• Aim
Present the stretch of data from its start through the line that contains "Action: click(1268, 181)" as a Markdown table with the columns n (row number) and Line. Omit blank lines and leave the pictures out.

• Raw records
---

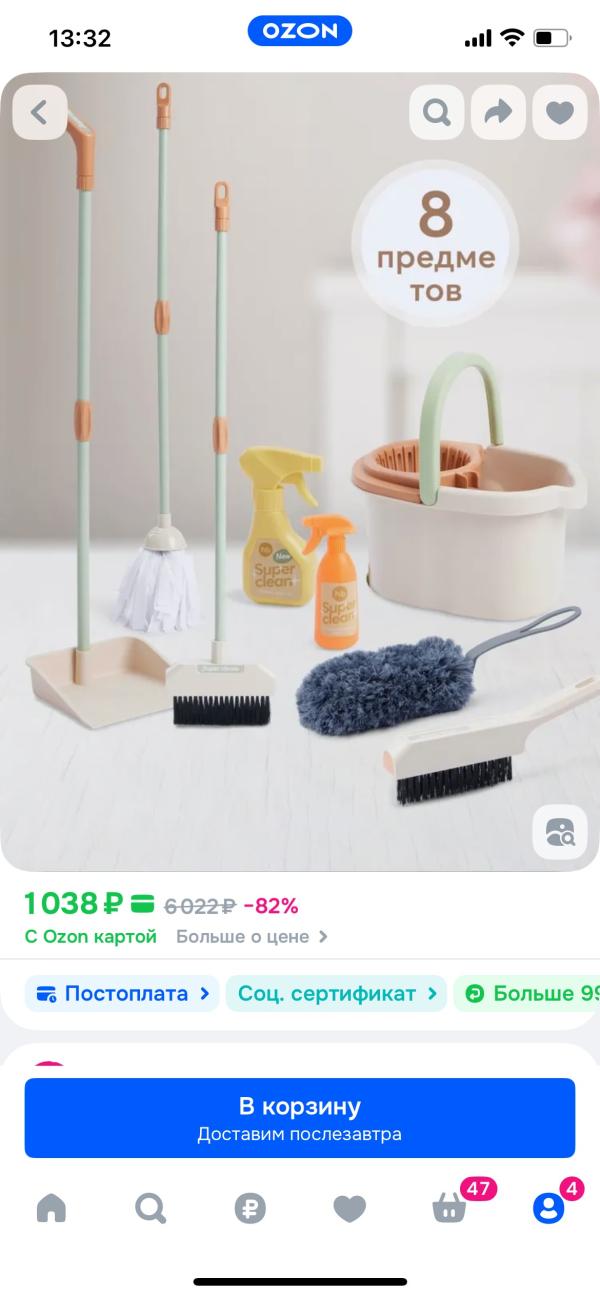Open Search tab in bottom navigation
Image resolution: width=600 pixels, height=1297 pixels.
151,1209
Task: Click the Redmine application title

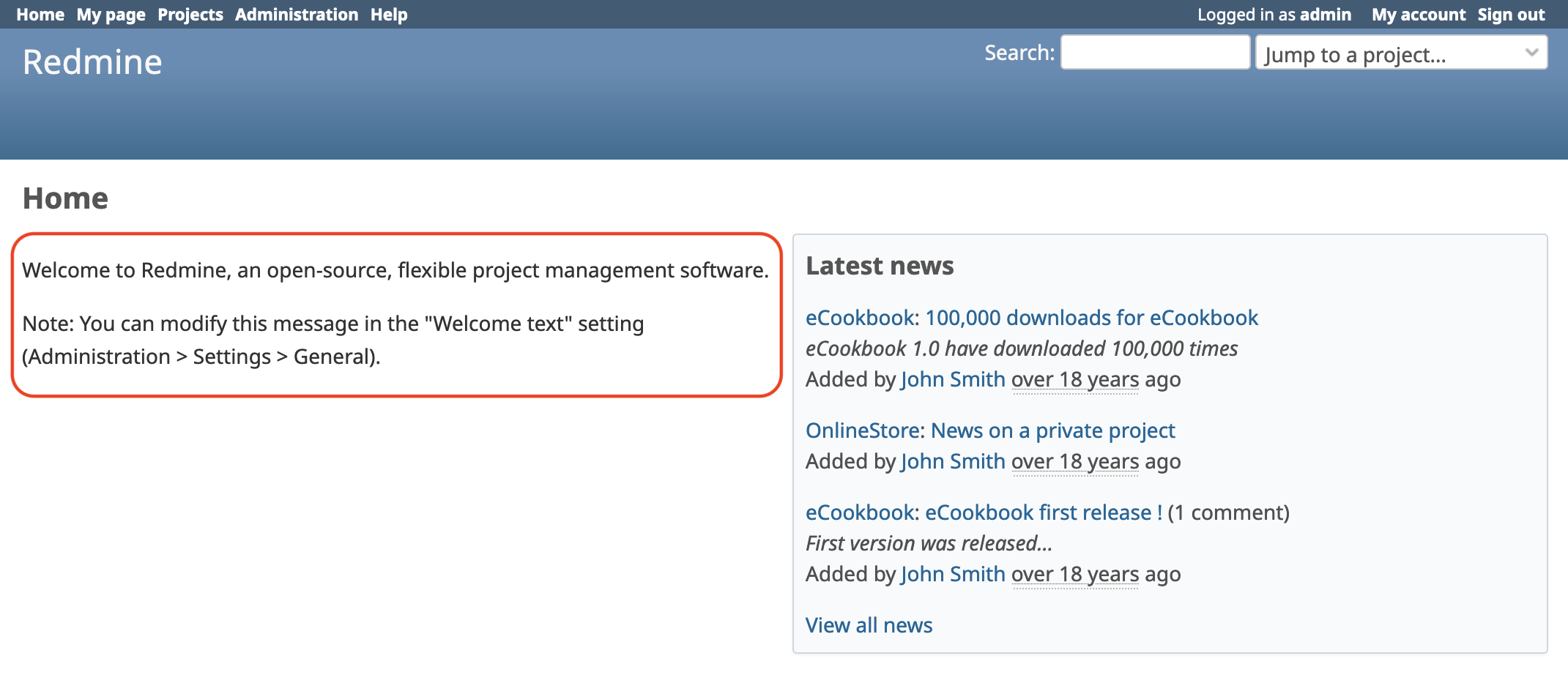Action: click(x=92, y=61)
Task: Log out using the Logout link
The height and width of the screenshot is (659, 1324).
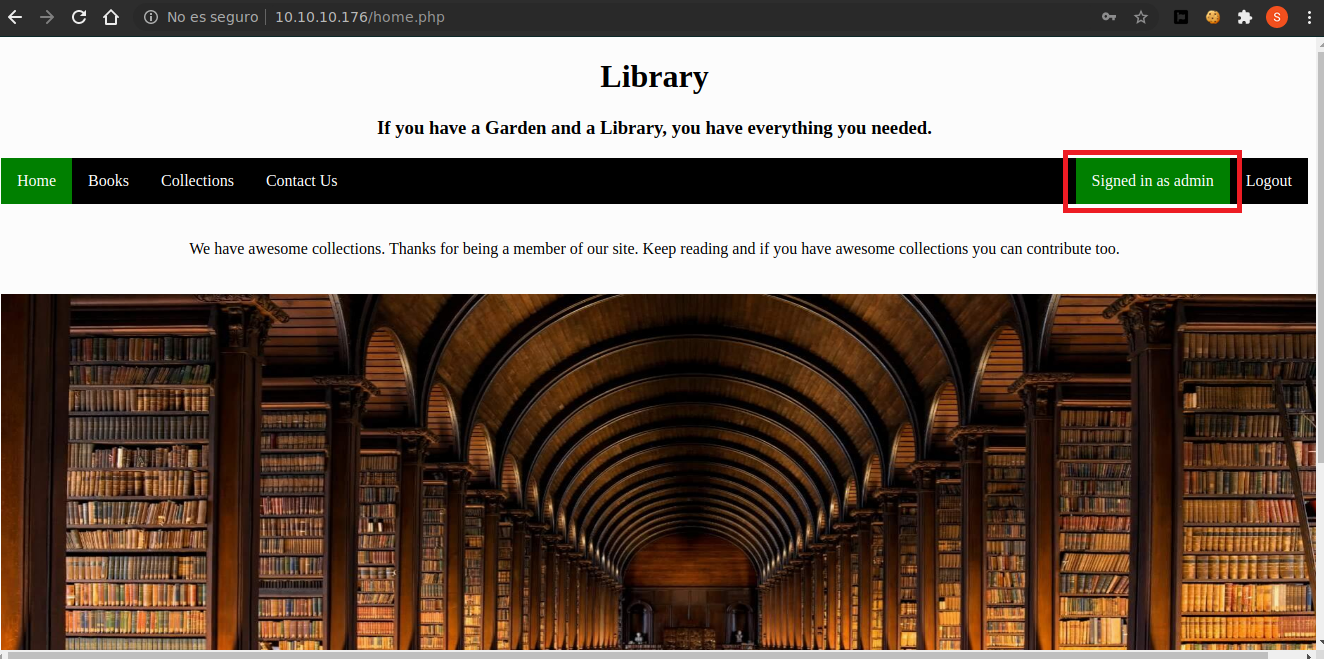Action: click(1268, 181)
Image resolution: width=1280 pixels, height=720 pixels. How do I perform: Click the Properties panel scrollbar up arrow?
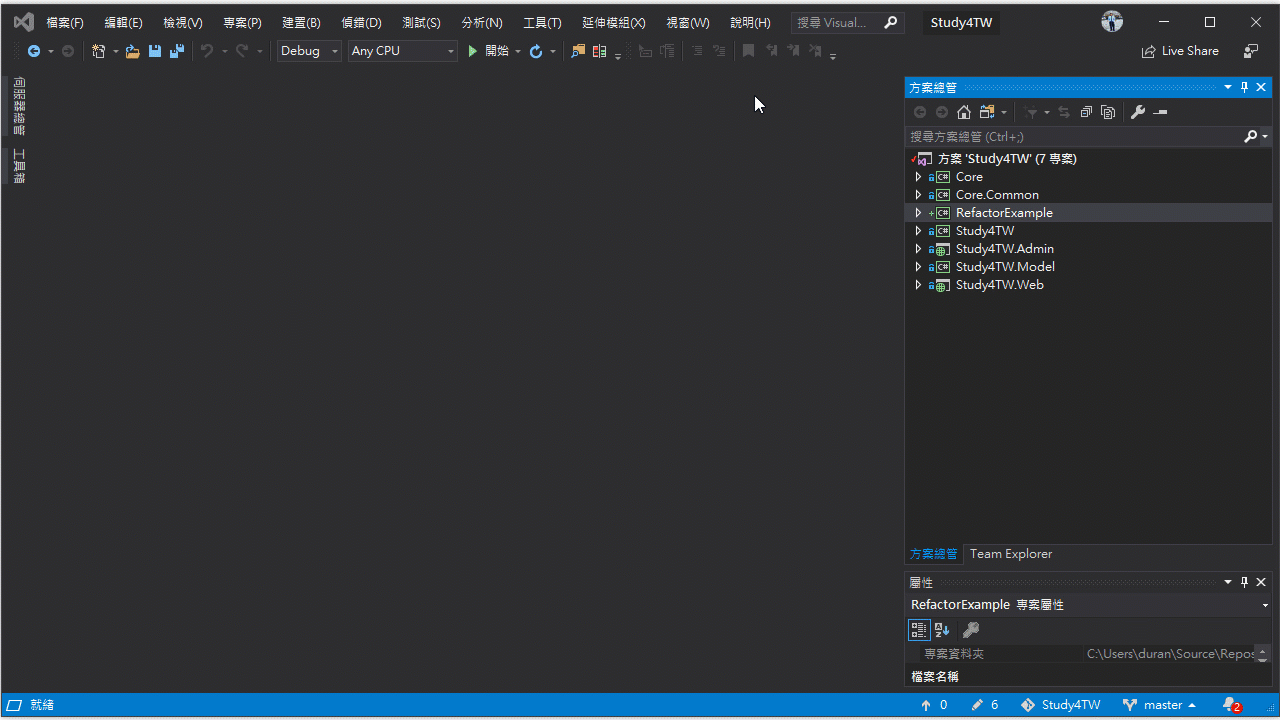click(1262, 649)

---

• Worked answer
| n | Line |
|---|---|
| 1 | Open Search tab in bottom navigation |
| 2 | Image resolution: width=600 pixels, height=1297 pixels. |
| 3 | 151,1209 |
| 4 | Task: Click the Redmine application title |
| 5 | Action: click(x=92, y=61) |
| 6 | Task: Log out using the Logout link |
| 7 | The height and width of the screenshot is (659, 1324). |
| 8 | Action: click(1268, 181) |